Si les arrêts édictés et
rendus en France ne font point compte, quand on arrive en Algérie, et que
l'omnipotence-Randon soit absolue, comme l'établit l'article 3, que deviennent
les paperasses des commissions mixtes, et quel recours reste-t-il aux
transportés ?
Ils n'ont pas même droit à la
lettre, à la lettre écrite des décisions infâmes qui les ont frappés!
Dans le vrai, la
classification établie au texte officiel n'est et ne fut jamais qu'un mensonge:
- le pouvoir discrétionnaire de M. Randon et la dictature ignoble de ses
geôliers, officiers ou sergents,- voilà le code, voilà la charte, voilà la loi
des transportés d'Afrique!
Une ambition stupide en haut;
en bas, des cupidités besogneuses jusqu'au vol, jusqu'à l'assassinat, - voilà le
gouvernement!
Les internés des forts et des
camps, disent-ils? le mot est heureux: autant vaudrait parler des internés des
casemates, des pontons, de la Force, de la Conciergerie, de la Tour de Moulins
ou de Mazas! - Connaissez-vous les internés de la vieille Bastille?

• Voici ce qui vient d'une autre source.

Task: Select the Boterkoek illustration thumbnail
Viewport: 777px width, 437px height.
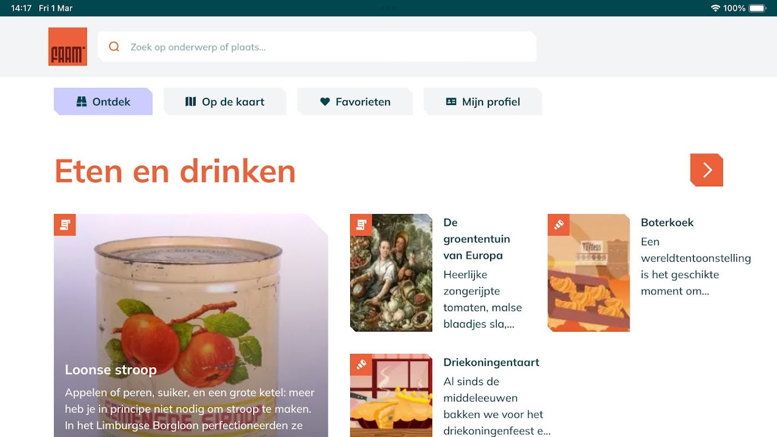Action: (x=589, y=273)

Et les transportés admis dans
les villages? Ceci serait bouffon, en vérité, s'il n'y avait pas tant de morts
derrière ces bergeries-Randon!
Un village, c'est Aïn-Sultan,
c'est Aïn-Benian, c'est BeniMansour, c'est quelquefois une baraque au loin
charriée dans le désert et sous laquelle vous grelottez la nuit, sur la terre
nue; c'est un campement sauvage, sans provisions, sans ressources, entre la
vermine et les hyènes, sous le vent des balles kabyles!

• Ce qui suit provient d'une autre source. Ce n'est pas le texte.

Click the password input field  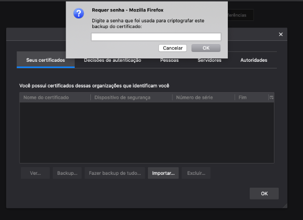click(x=156, y=37)
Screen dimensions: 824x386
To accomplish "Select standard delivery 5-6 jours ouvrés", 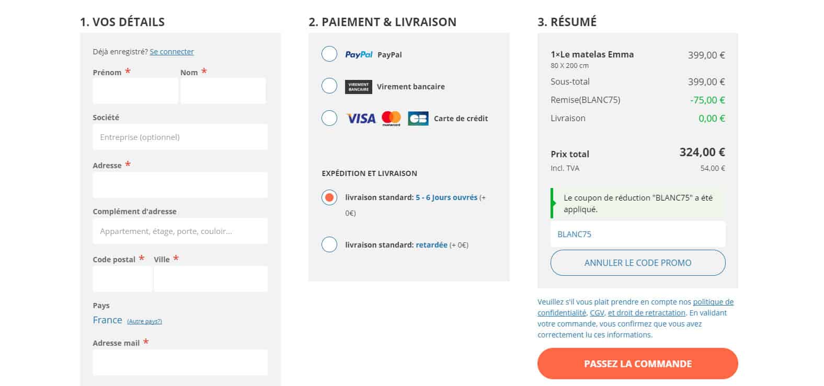I will 329,197.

C'est là que M. Randon veut
bien admettre ses privilégiés de la deuxième catégorie… à condition
pourtant qu'ils y travailleront à charrier des tombereaux sous le harnais des
bêtes de somme et sous l'aiguillon des sergents!
Voilà les villages du
bailli-gouverneur! Qu'en diraient nos paysans des plus chétifs hameaux de
France, et qu'en dirait la steppe russe elle-même?
Quant aux plus favorisés qui
pourraient, à la grâce du sultan d'Alger, ouvrir des exploitations particulières
ou résider sur certains points, autres que les villages et les forts
ci-dessus,-les cas ont été si peu nombreux, qu'on peut déclarer la clause une
pure fantaisie littéraire; c'est une réclame de pudeur publique!